── TEXT SHOWN

Interrupted

My Life Thus Far
2011-05-02 05:09:20 (UTC)

Larger Than Life

I feel like a complete and utter failure today. Rationally, I know I'm not. Actually, I haven't done anything to warrant feeling this way. But if the entire world thought and acted rationally 100% of the time, life wouldn't be nearly as interesting. PMS is kicking my ass and there's not a whole lot I can do about it... other than cry (which I've already done a couple times today - no reason). It did make me happy to see that I'm at the top of the "most popular diaries" list. I'm not sure how they decide who makes that list, but I'm always surprised to see my diary there. The life and meanderings of a 20-something married lady with three kids doesn't sound like it would make for interesting reading. So, thank you to whoever out there happens to read this. I derive pleasure simply from writing it...

Remember how I said I was going to try to get up earlier from now on? Or maybe it was from Monday on? Well, that most definitely didn't happen this morning. Somehow, I didn't wake up until after 11am. Thank goodness Snookums stays on military time (always up by 0530, whether he likes it or not) or the kids would have destroyed the house. Keenan being the primary culprit, the girls pretending they don't see him sprinkling baby powder on the kitchen floor or systematically removing all of the fruit from the refrigerator and lining it up across the living room table (these are true examples, by the way). So, yeah. Epic fail on the "early wake-up" challenge. I'll try again tomorrow. Snookums said he'll wake me up when he gets up for work, but only once. If I swing at him, he's not attempting it again! I don't blame him. I'm a bitch in the morning.

────

- BRIEF 1: Rewrite the diary entry starting with "Larger Than Life" and going on through "from writing it...", swapping "failure" for "disappointment".
- BRIEF 2: Write the next part of the diary entry, picking up after its final sentence.
The material has nothing to do with the diary entry.

── DATA BLOCK

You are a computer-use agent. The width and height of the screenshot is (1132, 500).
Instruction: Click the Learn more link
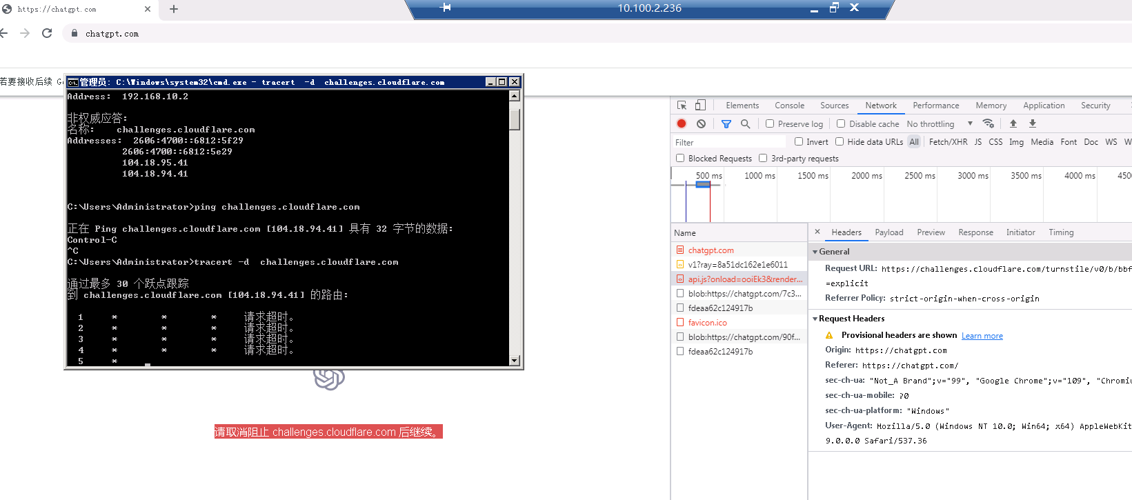pyautogui.click(x=982, y=336)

────

- RESULT 1:
Larger Than Life

I feel like a complete and utter disappointment today. Rationally, I know I'm not. Actually, I haven't done anything to warrant feeling this way. But if the entire world thought and acted rationally 100% of the time, life wouldn't be nearly as interesting. PMS is kicking my ass and there's not a whole lot I can do about it... other than cry (which I've already done a couple times today - no reason). It did make me happy to see that I'm at the top of the "most popular diaries" list. I'm not sure how they decide who makes that list, but I'm always surprised to see my diary there. The life and meanderings of a 20-something married lady with three kids doesn't sound like it would make for interesting reading. So, thank you to whoever out there happens to read this. I derive pleasure simply from writing it...

- RESULT 2:
Snookums just brought me a cup of green tea, how sweet :)

I wasn't sure what to do with myself today, so I defaulted to my usual favorite activity - I went to the gym. I got in a killer 90 minute lift session (to make up for the craptastic workout Friday, I suppose). Then I did something I've been fantasizing about since I seriously started running a few months ago. I'm not sure what to call it, let's just say it was bridge to bridge (I started at the Y, down Old Wheaten, across the Manette bridge, down 11th and Wheaton, across the Warren ave. bridge and back to the Y via Old Wheaton). It's a 6.5-7 mile loop and I did it in just under 40 minutes. I couldn't believe it! I mean, it wasn't stopwatch timed, but it was 3:05pm on the Welcome Center clock when I left and 3:45ish when I came back in. It's almost like I'm improving with every run! I love it!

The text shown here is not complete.